Biochemical characterization of 1-aminocyclopropane-1-carboxylate oxidase in mung bean hypocotyls

The final step in ethylene biosynthesis is catalyzed by the enzyme 1-aminocyclopropane-1-carboxylate (ACC) oxidase. ACC oxidase was extracted from mung bean hypocotyls and its biochemical characteristics were determined. In vitro ACC oxidase activity required ascorbate and Fe²⁺, and was enhanced by sodium bicarbonate. Maximum specific activity (approximately 20 nl ethylene h^-1 mg protein^-1) was obtained in an assay medium containing 100 mM MOPS (pH 7.5), 25 μM FeSO₄, 6 mM sodium ascorbate, 1 mM ACC, 5 mM sodium bicarbonate and 10% glycerol.
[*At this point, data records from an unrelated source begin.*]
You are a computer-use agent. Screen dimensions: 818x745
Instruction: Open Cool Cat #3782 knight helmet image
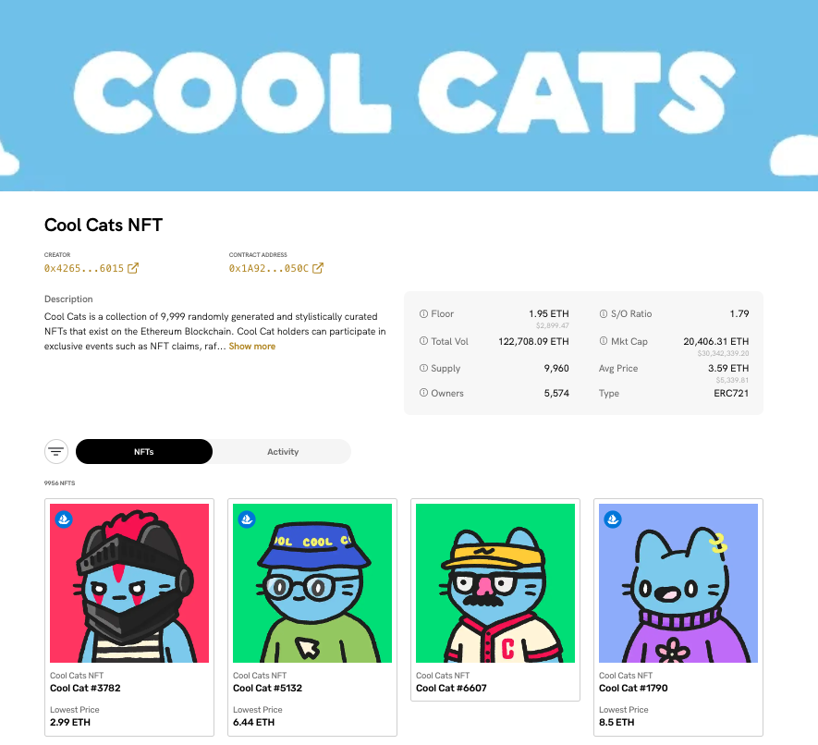(x=129, y=583)
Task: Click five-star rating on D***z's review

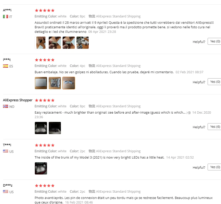Action: coord(44,186)
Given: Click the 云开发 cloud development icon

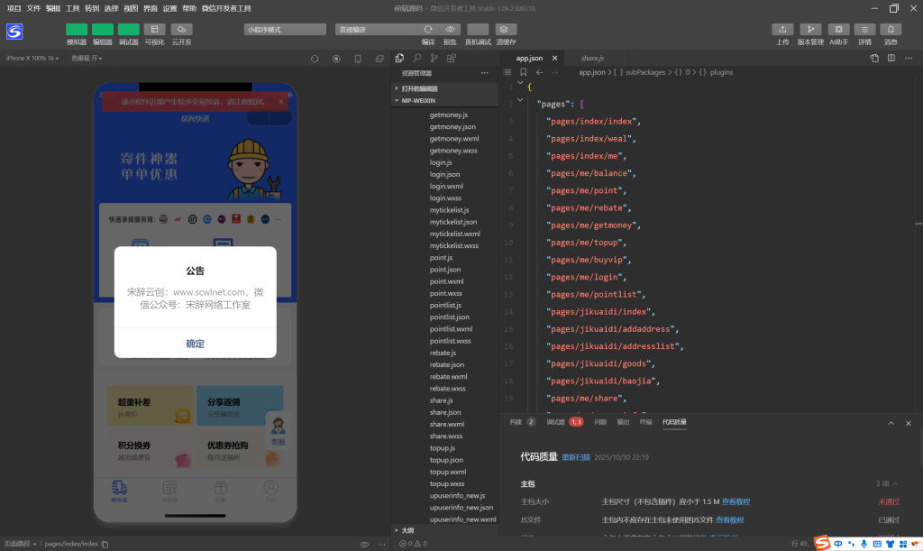Looking at the screenshot, I should pos(181,30).
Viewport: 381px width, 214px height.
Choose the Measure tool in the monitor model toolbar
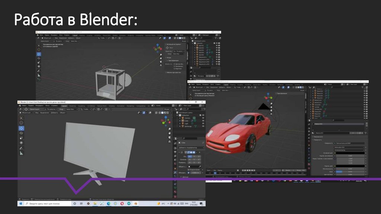click(21, 153)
The apparent K_m for ACC was 80 ± 3 μM. Pretreating mung bean hypocotyls with ethylene increased in vitro ACC oxidase activity twofold. ACC oxidase activity was strongly inhibited by metal ions such as Co²⁺, Cu²⁺, Zn²⁺, and Mn²⁺, and by salicylic acid. Inactivation of ACC oxidase by salicylic acid could be overcome by increasing the Fe²⁺ concentration of the assay medium. The possible mode of inhibition of ACC oxidase activity by salicylic acid is discussed.